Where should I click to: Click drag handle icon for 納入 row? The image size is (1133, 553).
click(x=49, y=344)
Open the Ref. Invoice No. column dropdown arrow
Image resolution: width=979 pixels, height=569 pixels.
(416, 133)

**********

# Directions
Retype the records above in full, exactly as they appear.

# Exercise output
Where should I click to: Click drag handle icon for 納入 row? The image size is (1133, 553).
click(x=49, y=344)
Open the Ref. Invoice No. column dropdown arrow
Image resolution: width=979 pixels, height=569 pixels.
(416, 133)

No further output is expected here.